* Exercise 1
Answer these from the Neo4j schema page:
(a) What LIMIT does the query for retrieving relevant nodes set?
(b) What relationship links a type node to its field node in the upload queries?
(c) What plain text query is used as the example input?
* Exercise 2
Quote the Neo4j schema page word for word. Begin at the words "- Nodes are" and stop after "of that field.".

* Passage for review
───

Pseudo-code for Schema Uploading
function uploadSchema():
connect to Neo4j
connect to GQLPT client
clear existing schema nodes in Neo4j
parse GraphQL schema
for each type and field in schema:
create embedding
store in Neo4j with metadata
close Neo4j connection
Neo4j Queries for Schema Upload
// Clear existing schema nodes
MATCH (n:SchemaNode {schemaHash: $schemaHash}) DETACH DELETE n
// Store type node
CREATE (n:SchemaNode:ObjectType)
SET n = $props
SET n.vector = $vector
// Store field node and link to parent type
MATCH (t:SchemaNode {name: $parentType, schemaHash: $schemaHash})
CREATE (f:SchemaNode:Field)
SET f = $props
SET f.vector = $vector
CREATE (t)-[:HAS_FIELD]->(f)
Example: Uploading a Schema
Let's consider the following GraphQL schema:
type Login {
id: ID!
createdAt: String!
user: User!
}
type User {
name: String!
logins: [Login!]!
}
input UserWhere {
name: String!
}
input DateWhere {
gt: String
lt: String
}
input LoginWhere {
date: DateWhere
user: UserWhere
}
type Query {
logins(where: LoginWhere): [Login!]!
users(where: UserWhere): [User!]!
}
When you upload this schema using the Schema Uploader, it will generate a graph structure in Neo4j that looks like this:
In this graph:
- Each node represents a type or field from the GraphQL schema.
- Nodes are labeled as either
SchemaNode:ObjectType
orSchemaNode:Field
. - Each node has properties including
schemaHash
andvector
(the embedded representation). HAS_FIELD
relationships connect object types to their fields.- The
type
property on field nodes indicates the GraphQL type of that field.
This structure allows for efficient similarity searches when generating queries, as we can quickly traverse the graph to find relevant schema components based on the user's input.
Query Generator
The query generator retrieves relevant schema parts based on the user's query and uses GQLPT to generate the GraphQL query.
Example Plain Text Query
Let's consider the following plain text query:
Find users with name John Doe
This natural language query will be used as input for the query generation process.
Pseudo-code for Query Generation
function generateQuery(plainTextQuery):
connect to Neo4j
connect to GQLPT client
create embedding for plainTextQuery
retrieve relevant schema nodes from Neo4j
create partial GraphQL schema from relevant nodes
use GQLPT to generate query based on partial schema and plainTextQuery
return generated query and variables
Neo4j Query for Retrieving Relevant Nodes
MATCH (n:SchemaNode {schemaHash: $schemaHash})
WITH n, gds.similarity.cosine(n.vector, $queryVector) AS similarity
ORDER BY similarity DESC
LIMIT 20
RETURN n.definition, n.kind, n.name, similarity
In this query, $queryVector
would be the embedding of our plain text query "Find users with name John Doe".
Creating a Partial Schema
To create a partial schema from the retrieved nodes:
- Parse the definition of each retrieved node.
- Create GraphQL types for each node using a library like
graphql-js
. - Assemble these types into a
GraphQLSchema
object.

───

Stored records
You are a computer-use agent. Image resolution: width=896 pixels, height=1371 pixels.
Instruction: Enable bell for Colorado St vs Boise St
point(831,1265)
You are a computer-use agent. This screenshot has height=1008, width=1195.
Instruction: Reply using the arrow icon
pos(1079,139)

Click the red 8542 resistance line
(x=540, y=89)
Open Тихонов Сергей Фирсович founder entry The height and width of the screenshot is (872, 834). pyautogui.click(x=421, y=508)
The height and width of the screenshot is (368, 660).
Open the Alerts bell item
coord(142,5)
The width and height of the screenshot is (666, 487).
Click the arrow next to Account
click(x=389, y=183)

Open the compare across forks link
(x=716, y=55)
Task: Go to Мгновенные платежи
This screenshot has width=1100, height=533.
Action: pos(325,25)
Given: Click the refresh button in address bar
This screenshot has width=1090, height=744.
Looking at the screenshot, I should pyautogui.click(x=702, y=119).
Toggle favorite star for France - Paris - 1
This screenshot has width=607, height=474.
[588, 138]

───

* Response 1
(a) 20
(b) HAS_FIELD
(c) Find users with name John Doe

* Response 2
- Nodes are labeled as either
SchemaNode:ObjectType
orSchemaNode:Field
. - Each node has properties including
schemaHash
andvector
(the embedded representation). HAS_FIELD
relationships connect object types to their fields.- The
type
property on field nodes indicates the GraphQL type of that field.